从始至终,竹筠一直都挡在两人中间,程阔被竹筠吓唬了一下,连忙收回目光,悻悻的先进了庙门。
程阔一走,萧盈就从马车中钻了出来。
“姐姐,方才怎么了?”
马车距离萧阮这里不过几步远,萧盈这么一问,自然是明知故问。又没有外人在场,萧阮是连看也懒得看萧盈一眼,见她下车,也不继续等着,直接上了台阶准备进去。
“小姐,此人怕是跟二小姐脱不了干系。”连翘在身后提着萧阮的衣摆,扶着萧阮的任务自然就落到了竹筠身上。
“竹筠,那是二小姐。”
虽然萧阮是恨不得弄死那两个人,可是她不是会为别人留下把柄的人。
一路无话,在僧人的指引下,两人到了禅房。收拾停当之后,各自该做什么做什么。
程阔跟萧盈有没有关系,这件事,不用别人提醒,她非常明白。竹筠此举,只是为了示好而已。
如果,她是前世的萧阮,她自然会相信这个人,可是,她不是了。
“连翘,去看看庙里都住了什么人。”换了素衣,萧阮拿出笔墨,打开经书,却吩咐连翘去打听一下。
“小姐,连翘姐去拿斋饭了。奴婢刚刚已经打听过了,这里只有我们以及方才的公子两家,方才的公子也在这里包了两夜。”
跟她们的时间倒是毫不相差,萧阮冷笑了一下,低头抄经。
到相国寺,本就是为了给母亲祈福,所以,萧阮抄经分外用心,不知不觉就到了晚上,连翘送了斋饭过来之后就退下了。萧阮吃过,熄了烛火躺在床上发呆。
程阔只是一个棋子,萧盈此番前来相国寺,祈福是假,给她泼脏水是真。萧盈还算聪明,知道利用跟自己无关的人,可是这样也实在是太过明显,一前一后到的寺院,说没鬼都不信。
今夜,只怕不会是安稳的一夜。连翘已经去睡了,竹筠守夜,萧阮躺在床上一动不动,好像真的睡着了一样。
禅房的床铺只有一张,两人睡在一张床上,却没有一个人动。
落针可闻的空气里,呼吸声分外清晰。忽然,外面嘈杂了起来,间或有火光透过窗户投射过来。

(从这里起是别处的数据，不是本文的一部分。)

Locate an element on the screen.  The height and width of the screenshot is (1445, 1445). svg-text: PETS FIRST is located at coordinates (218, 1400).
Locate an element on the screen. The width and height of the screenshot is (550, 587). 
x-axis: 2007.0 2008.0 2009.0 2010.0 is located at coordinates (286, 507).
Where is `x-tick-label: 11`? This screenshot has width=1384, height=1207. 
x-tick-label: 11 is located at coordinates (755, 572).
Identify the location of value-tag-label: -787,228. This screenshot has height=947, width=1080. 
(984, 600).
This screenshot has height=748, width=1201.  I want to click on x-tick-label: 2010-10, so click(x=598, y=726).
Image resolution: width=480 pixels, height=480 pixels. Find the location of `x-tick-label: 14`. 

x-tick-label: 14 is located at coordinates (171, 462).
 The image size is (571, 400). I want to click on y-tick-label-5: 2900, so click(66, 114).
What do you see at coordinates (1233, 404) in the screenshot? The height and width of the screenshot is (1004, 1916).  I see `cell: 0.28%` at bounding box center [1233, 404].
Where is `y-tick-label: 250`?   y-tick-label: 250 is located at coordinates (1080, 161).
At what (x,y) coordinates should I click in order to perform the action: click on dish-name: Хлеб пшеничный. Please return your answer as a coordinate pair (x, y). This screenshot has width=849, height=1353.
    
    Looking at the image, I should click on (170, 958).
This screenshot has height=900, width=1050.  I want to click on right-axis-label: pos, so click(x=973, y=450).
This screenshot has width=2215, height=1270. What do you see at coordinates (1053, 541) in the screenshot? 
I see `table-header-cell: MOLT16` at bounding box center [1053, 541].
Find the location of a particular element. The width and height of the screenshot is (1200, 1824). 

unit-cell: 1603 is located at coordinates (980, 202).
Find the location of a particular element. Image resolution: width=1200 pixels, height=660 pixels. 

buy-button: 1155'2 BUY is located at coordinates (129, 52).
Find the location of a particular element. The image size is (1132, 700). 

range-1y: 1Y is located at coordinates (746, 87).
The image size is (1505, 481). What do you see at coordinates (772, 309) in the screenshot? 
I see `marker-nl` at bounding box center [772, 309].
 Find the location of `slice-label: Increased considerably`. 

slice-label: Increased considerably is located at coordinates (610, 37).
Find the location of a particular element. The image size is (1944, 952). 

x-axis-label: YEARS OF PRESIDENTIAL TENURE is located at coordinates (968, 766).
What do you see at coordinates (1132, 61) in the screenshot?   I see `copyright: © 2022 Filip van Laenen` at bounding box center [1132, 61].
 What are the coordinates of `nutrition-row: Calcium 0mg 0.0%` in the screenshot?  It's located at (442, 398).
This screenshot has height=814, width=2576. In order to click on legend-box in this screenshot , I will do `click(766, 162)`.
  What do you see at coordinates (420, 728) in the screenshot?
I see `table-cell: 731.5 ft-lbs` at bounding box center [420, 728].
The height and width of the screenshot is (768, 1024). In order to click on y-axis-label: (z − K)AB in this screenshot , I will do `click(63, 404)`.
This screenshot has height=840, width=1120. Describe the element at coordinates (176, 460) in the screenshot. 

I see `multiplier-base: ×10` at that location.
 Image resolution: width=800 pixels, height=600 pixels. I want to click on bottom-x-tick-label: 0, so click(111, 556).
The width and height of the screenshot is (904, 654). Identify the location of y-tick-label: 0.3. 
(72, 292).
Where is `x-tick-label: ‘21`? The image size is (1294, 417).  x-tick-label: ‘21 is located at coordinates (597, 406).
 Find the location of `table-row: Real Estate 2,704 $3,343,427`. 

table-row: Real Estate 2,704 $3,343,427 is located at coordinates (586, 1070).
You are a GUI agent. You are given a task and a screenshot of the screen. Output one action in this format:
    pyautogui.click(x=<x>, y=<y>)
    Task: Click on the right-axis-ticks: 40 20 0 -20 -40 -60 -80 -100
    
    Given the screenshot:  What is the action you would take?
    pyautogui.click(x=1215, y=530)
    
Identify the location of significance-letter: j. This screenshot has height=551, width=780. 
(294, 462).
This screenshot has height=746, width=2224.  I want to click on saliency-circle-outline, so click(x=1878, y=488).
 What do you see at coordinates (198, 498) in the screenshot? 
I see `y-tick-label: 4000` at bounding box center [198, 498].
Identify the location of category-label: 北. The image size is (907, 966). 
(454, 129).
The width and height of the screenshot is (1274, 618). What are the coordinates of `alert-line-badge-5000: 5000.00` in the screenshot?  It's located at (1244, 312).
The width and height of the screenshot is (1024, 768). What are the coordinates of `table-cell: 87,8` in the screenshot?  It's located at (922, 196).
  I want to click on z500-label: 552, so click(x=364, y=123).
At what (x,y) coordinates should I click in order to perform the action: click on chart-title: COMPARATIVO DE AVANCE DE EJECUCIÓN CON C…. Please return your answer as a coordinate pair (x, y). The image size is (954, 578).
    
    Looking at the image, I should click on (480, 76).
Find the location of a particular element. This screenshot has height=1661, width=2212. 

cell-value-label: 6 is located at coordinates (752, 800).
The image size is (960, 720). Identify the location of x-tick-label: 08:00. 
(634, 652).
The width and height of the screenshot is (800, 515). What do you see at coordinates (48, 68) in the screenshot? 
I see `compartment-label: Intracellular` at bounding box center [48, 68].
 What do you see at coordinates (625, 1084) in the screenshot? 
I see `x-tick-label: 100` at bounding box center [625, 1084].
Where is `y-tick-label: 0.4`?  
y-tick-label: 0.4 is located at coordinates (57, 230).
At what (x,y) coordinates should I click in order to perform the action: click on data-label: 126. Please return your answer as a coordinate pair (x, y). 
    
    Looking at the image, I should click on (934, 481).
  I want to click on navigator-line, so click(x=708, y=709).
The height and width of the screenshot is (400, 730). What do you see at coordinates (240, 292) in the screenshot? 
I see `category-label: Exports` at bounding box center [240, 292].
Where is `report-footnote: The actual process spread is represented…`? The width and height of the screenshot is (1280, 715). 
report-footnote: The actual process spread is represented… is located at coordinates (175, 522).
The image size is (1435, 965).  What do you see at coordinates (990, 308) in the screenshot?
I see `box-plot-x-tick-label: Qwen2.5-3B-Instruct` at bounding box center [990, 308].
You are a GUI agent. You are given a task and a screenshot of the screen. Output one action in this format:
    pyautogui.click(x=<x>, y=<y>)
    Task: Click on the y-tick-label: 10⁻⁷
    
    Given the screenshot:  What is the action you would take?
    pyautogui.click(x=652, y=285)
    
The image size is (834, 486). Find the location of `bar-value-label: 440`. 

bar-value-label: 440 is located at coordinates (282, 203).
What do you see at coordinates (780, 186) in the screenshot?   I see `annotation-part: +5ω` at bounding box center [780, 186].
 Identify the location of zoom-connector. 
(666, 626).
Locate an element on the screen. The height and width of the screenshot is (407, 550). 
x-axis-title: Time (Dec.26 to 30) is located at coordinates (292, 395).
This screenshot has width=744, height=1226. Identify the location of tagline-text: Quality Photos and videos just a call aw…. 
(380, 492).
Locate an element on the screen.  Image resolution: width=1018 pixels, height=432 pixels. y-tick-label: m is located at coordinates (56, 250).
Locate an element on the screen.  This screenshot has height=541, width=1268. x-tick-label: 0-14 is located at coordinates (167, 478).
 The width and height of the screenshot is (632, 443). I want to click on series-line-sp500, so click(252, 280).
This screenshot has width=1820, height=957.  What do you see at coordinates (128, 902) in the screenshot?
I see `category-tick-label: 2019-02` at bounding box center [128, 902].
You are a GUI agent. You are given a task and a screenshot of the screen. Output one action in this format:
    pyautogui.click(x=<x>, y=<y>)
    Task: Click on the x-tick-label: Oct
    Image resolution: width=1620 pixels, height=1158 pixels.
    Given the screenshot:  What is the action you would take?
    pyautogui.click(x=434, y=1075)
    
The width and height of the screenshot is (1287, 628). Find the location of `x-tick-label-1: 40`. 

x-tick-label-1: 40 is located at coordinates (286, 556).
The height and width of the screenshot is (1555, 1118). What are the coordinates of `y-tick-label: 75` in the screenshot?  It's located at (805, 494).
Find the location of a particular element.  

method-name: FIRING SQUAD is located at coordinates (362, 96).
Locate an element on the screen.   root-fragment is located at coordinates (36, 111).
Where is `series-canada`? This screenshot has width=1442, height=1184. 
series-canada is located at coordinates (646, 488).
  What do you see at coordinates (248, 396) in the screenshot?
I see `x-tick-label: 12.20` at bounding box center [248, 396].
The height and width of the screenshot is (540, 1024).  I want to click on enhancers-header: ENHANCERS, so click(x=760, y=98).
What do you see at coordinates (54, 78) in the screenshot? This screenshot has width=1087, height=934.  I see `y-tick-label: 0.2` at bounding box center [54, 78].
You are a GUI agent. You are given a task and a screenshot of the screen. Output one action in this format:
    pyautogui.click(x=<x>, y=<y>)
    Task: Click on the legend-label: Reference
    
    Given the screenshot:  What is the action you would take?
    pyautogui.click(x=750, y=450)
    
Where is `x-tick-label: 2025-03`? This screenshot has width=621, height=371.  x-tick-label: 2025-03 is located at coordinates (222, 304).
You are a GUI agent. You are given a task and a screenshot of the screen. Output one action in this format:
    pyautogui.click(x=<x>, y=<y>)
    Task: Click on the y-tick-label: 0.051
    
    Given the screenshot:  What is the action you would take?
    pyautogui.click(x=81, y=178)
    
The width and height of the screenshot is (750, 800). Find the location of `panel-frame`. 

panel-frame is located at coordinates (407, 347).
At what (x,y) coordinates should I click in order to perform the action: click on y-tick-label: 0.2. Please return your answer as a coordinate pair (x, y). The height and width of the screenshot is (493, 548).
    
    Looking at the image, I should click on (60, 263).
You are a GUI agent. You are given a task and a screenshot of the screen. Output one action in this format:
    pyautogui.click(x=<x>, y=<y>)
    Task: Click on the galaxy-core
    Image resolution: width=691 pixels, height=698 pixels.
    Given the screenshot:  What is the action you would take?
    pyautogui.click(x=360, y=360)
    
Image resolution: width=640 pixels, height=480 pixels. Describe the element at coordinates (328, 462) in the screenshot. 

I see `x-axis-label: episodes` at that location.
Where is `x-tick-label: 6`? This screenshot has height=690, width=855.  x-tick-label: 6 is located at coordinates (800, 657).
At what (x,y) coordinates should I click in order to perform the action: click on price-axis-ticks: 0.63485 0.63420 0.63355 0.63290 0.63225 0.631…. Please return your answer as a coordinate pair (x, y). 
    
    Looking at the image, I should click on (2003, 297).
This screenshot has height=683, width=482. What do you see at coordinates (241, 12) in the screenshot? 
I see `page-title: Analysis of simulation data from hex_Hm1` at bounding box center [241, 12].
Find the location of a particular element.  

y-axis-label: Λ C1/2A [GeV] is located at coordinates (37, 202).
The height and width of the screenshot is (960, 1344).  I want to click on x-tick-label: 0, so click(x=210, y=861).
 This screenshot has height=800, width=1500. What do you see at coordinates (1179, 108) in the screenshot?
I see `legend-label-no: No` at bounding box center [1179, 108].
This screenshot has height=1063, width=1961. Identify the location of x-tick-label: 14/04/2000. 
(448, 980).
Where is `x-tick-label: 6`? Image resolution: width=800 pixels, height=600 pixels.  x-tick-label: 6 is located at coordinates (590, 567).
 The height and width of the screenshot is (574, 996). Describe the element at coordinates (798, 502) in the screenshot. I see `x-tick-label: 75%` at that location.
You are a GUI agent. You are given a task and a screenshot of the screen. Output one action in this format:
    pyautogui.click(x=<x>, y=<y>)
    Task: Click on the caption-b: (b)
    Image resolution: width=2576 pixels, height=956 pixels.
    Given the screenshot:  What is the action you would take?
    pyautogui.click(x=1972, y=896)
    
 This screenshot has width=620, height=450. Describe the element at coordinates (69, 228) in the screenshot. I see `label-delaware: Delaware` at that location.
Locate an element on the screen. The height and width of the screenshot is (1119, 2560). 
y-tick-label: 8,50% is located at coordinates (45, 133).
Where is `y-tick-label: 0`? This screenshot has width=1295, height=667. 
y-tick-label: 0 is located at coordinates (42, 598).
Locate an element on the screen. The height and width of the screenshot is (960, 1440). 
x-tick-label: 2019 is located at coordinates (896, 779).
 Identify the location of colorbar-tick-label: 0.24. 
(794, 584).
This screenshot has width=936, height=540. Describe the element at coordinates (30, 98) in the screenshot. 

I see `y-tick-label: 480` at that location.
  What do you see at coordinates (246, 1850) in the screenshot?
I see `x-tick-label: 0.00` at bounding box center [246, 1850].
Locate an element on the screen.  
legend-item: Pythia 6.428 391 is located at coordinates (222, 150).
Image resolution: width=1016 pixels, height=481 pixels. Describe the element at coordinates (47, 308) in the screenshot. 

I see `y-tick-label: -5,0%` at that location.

萧阮神经一紧,知道有异动,想要起身,却见竹筠已经坐了起来。
“小姐,我出去看看。”
原来,她也没睡。
萧阮和衣起身,却没有出门。连翘在隔壁,想必已经睡了下去,这样的动静并不能把她吵醒,竹筠又出去,她出门,无异于自投罗网。
“发生了什么事?”隔着窗户,萧阮听见竹筠问话。
“阿弥陀佛,打扰施主了,是护院的武僧发现似乎有歹人闯入寺院,我们特来查看。”
是寺院的僧人,萧阮透过窗户看到对方锃亮的光头确认他的身份。
“歹人?往这边来了么?”竹筠在外面,尚且不知道发生了什么,不过也没有应允让人进门,“大师,此处都是女眷,天色已晚,我家小姐怕是已经休息了,不方便让大师们进来。”
外面话音刚落,萧阮就听见身后有些异动,转身回屋,却见屋里多出一个人影来。
“是谁在那里!”萧阮心头一紧,不知道这是另一场阴谋还是只是巧合。
正文 第二十一章窝藏歹人
“是我……”
虽然有些虚弱,但是萧阮还是认出那人就是霍恂。
想起外祖父曾经说过,军中有异动,想必霍恂是受了牵连。来不及细想,萧阮连忙把人推到屏风后面。
门外依旧隐隐传来僧人跟竹筠对话的声音。
“这只怕不妥,几位施主的禅房乃是一片开阔之地,歹人混入还是非常容易的。若是惊扰了几位施主,只怕小僧难辞其咎。”
歹人之事是确有其事,武僧们在夜间巡逻的时候看见一个黑影闯了进来,但是到处查找之下却没有发现任何痕迹。
萧阮身份尊贵,若是在寺中出了意外,只怕相国寺可不好交代。
“深更半夜的,虽说大师是出家人,就这么闯入未出嫁的女子房中只怕也要无端生出闲话来。”萧阮开门出去,面纱规规矩矩的挂在脸上,倒是让人看着有几分冷意。
武僧见萧阮出来,连忙躬身行礼,“阿弥陀佛,此事非同一般,还望小姐行个方便。”
“我与你们行了方便,那谁与我行方便?他日,若是传出有辱我名声清白的闲话来,大师要担这个责么?”
萧阮冷冷地瞧着他们,顿时让那些武僧说不出话来。
女子自然是清白最重要,若是清白毁在这相国寺,那可比人死在相国寺更让他们担待不起。
“想必是大师们已经在别处巡查过了,不如就守在这院外,等天亮了再进来吧。”
这里是相国寺,萧阮自然不会太过造次,给了个折中的法子,再也不看那些人,转身进屋去了。
“如此也好,我等就守在四周,若是有什么动静,小姐可要大声招呼。”武僧见状也不强求,施礼退下。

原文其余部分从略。